JAK-STAT signaling regulation of chicken embryonic stem cell differentiation into male germ cells.

Abstract

The Janus kinase-signal transducer and activator of transcription (JAK-STAT) signaling is crucial in chicken germ stem cell differentiation, but its role in the regulation of germ cell differentiation is unknown. To address this, cucurbitacin I or interleukin 6 was used to inhibit or activate JAK-STAT signaling during embryonic stem cells (ESCs) differentiation. The expression of downstream JAK-STAT signaling molecules was assessed by Western blotting and quantitative real-time polymerase chain reaction (qRT-PCR). PAS, and immunohistochemical staining of frozen sections was used to determine the appearance of primordial germ cells (PGCs) and, later, spermatogonial stem cells (SSCs) during gonadal development.
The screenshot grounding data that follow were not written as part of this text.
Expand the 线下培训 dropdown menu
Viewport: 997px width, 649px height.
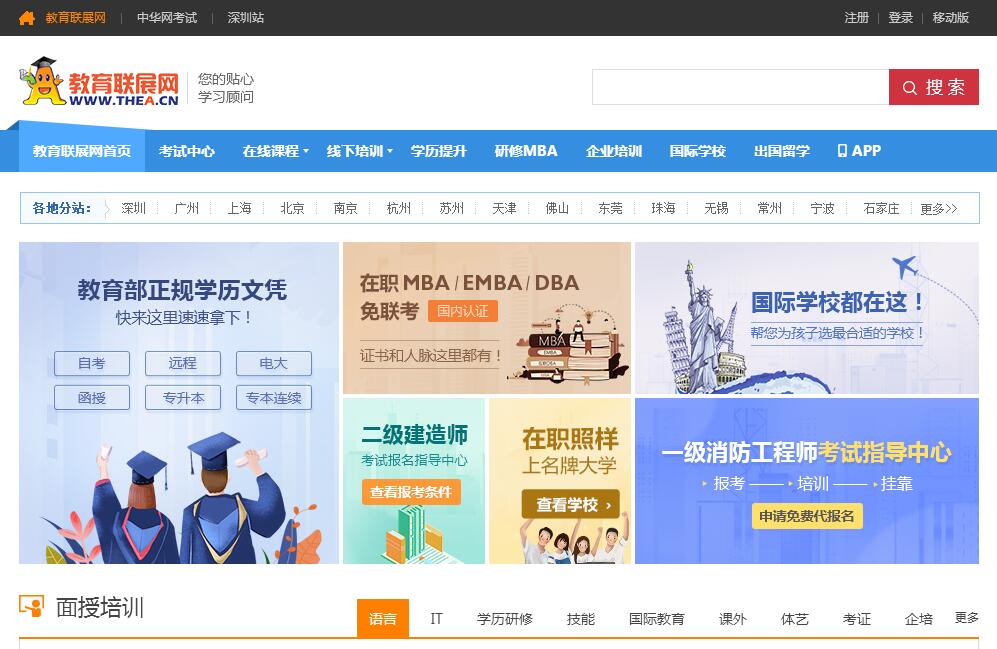click(359, 151)
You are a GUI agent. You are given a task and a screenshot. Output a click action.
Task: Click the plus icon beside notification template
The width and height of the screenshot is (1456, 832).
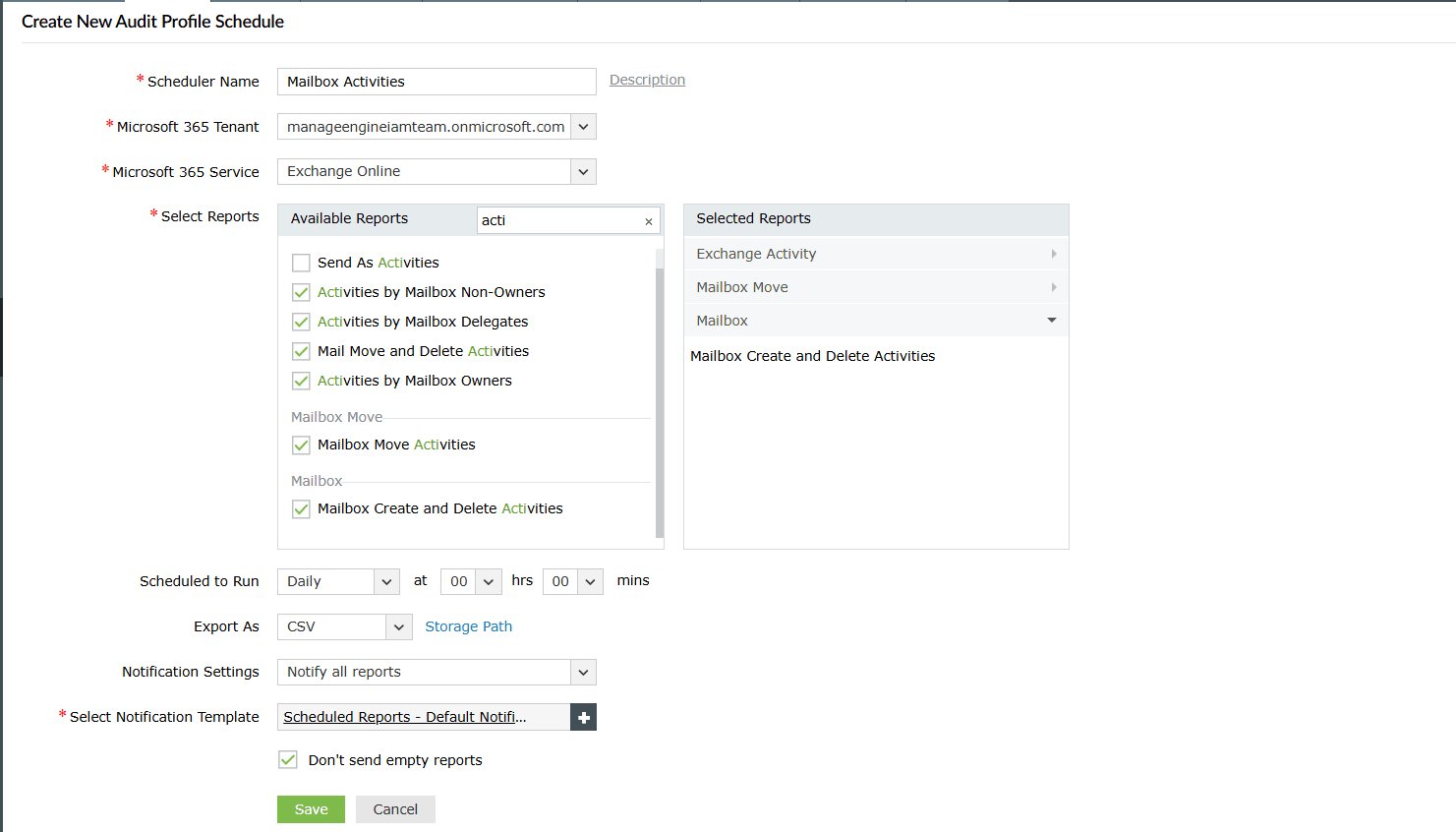tap(583, 717)
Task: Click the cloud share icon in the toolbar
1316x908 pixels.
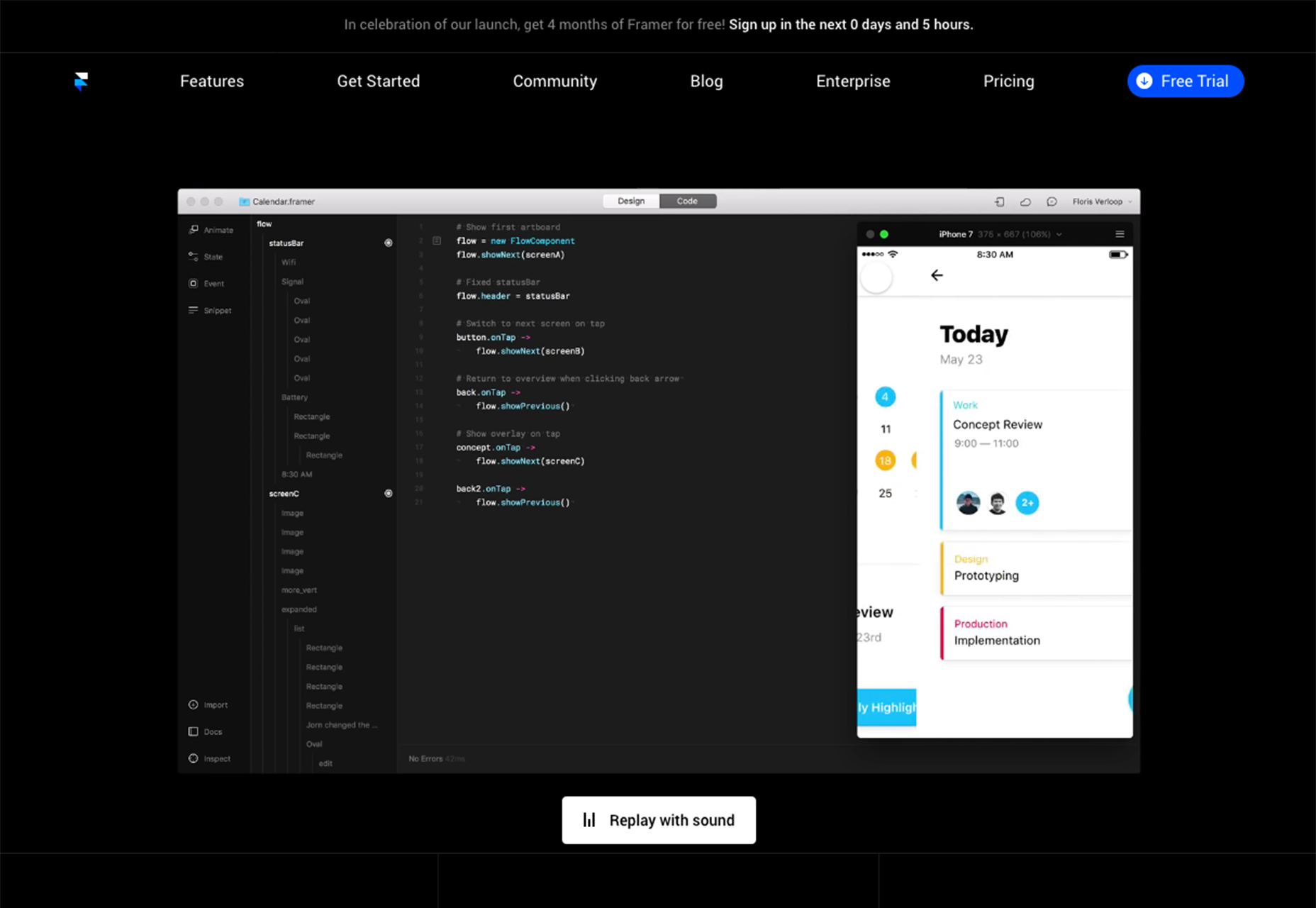Action: pyautogui.click(x=1025, y=202)
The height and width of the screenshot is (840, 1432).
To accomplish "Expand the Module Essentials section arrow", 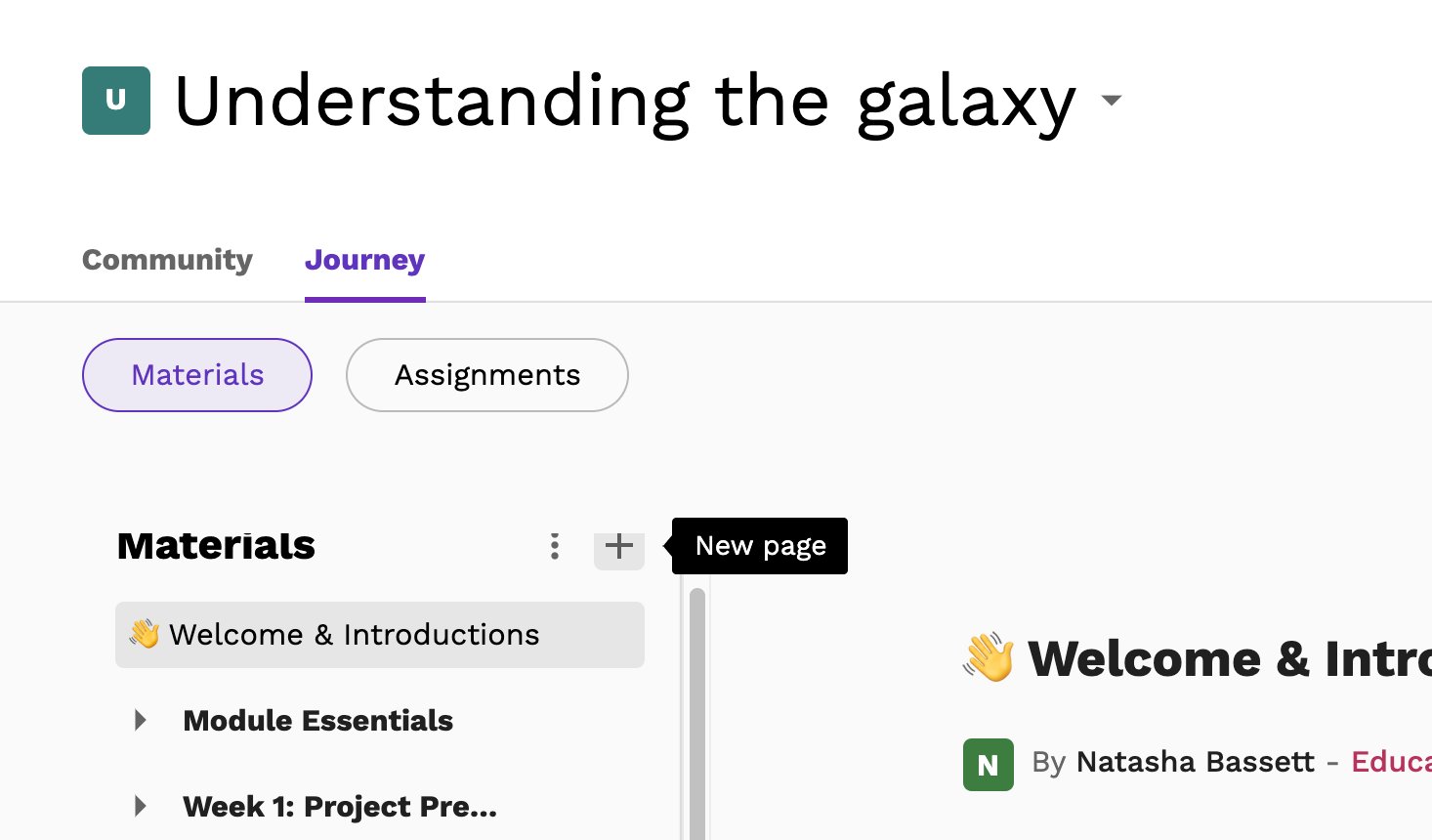I will 141,721.
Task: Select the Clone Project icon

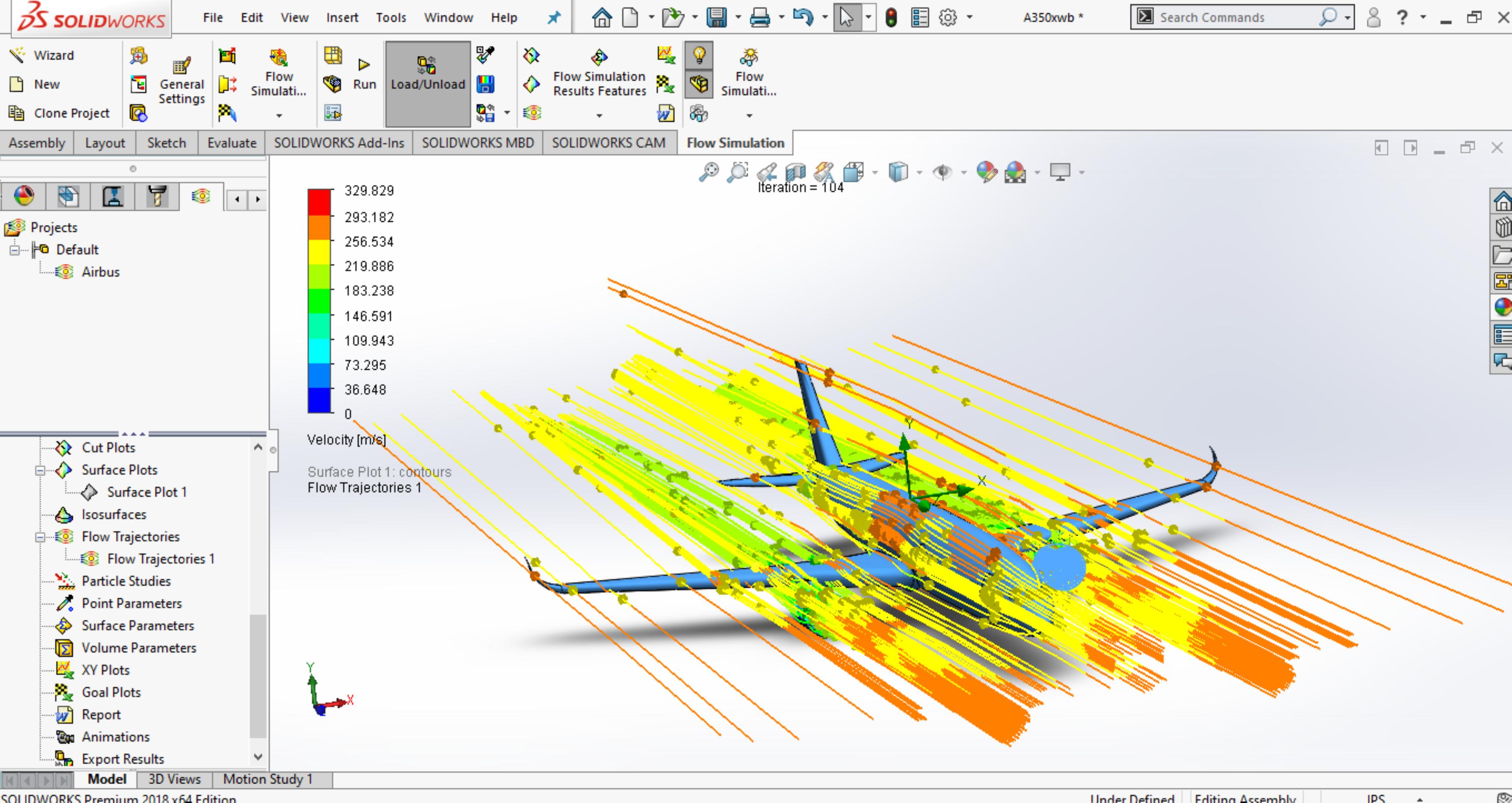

Inhibition of the JAK-STAT signaling resulted in decreased expression of JAK2 and STAT3 as well as of PGCs markers; moreover, the proportion of CVH and C-KIT positive cells as well as the yield of PGCs were remarkably decreased, and the gonad was smaller than that of control samples. Conversely, activation of JAK-STAT resulted in increased expression of JAK2 and STAT3 as well as that of PGC marker CVH. In addition, the proportion of CVH and C-KIT-positive cells as well as the PGC yield was increased, and the gonad was significantly larger than that from control samples. Collectively, our results suggested that JAK-STAT effectively promoted the formation of PGCs in the genital ridge during early embryogenesis in vivo and played a positive role in the regulation of ESC to SSC differentiation in vitro, with JAK2 and STAT3 functioning as pivotal factors for intracellular signal transduction.